As I discuss in this question, one of the early movements that was important to the development of Vaishnavism was the ancient Pancharatra movement, whose sacred texts consisted of detailed procedures to worship the sage Narayana, an ancient incarnation of Vishnu who was the son of Yama god of death and twin brother of the sage Nara. Among the oldest Pancharatra texts are the Satvata Samhita, Paushkara Samhita, and Jayakhya Samhita. But there is another Pancharatra text even older than those, and it is found within the Shanti Parva of the Mahabharata! It's called the Narayaniya, and it's an 18-chapter religious dialogue between Yudishthira and Bhishma on the importance of worshipping Narayana/Vishnu, similar to the Bhagavad Gita, another 18-chapter religious discourse between Krishna and Arjuna found in the Bhishma Parva of the Mahabharata.

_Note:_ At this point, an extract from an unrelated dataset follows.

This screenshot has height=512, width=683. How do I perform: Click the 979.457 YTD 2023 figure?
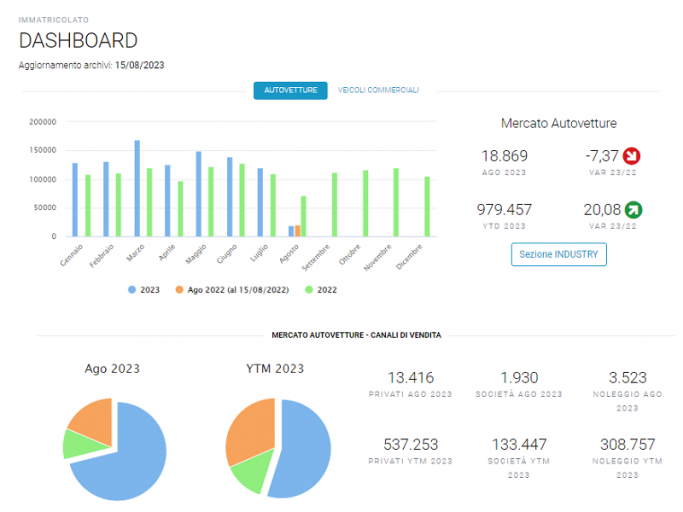(x=504, y=210)
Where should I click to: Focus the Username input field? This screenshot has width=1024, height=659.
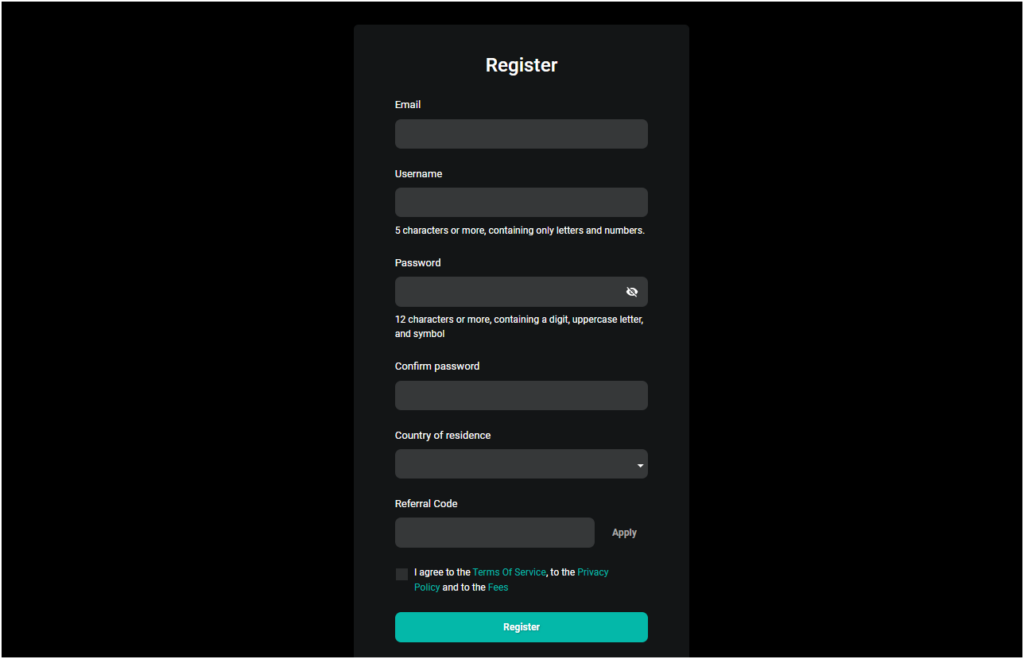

In any case, in this chapter of the Narayaniya section of the Mahabharata, Krishna tells Arjuna the different names of Krishna/Vishnu and their meaning. In particular, he says this about the name Krishna:

I till the Earth, assuming the form of a large plough-share of black iron. And because my complexion is black, therefore am I called by the name of Krishna.

The word Krishna certainly means dark, and Vishnu's incarnation Krishna is called that because he has dark skin. But my question is, what does Krishna mean when he says that he takes the form of a "large plough-share of black iron" and tills the Earth?

Is this black plough a metaphor for something? Is it similar to descriptions of the Vadavagni fire evaporating ocean water, which I discuss here? In this book Swami Chinmayananda suggests that "[t]he Lord ploughs the hard stupidities in us and prepares the heart-field."

But are there any other scriptures that describe Vishnu tilling the Earth in the form of a giant plough?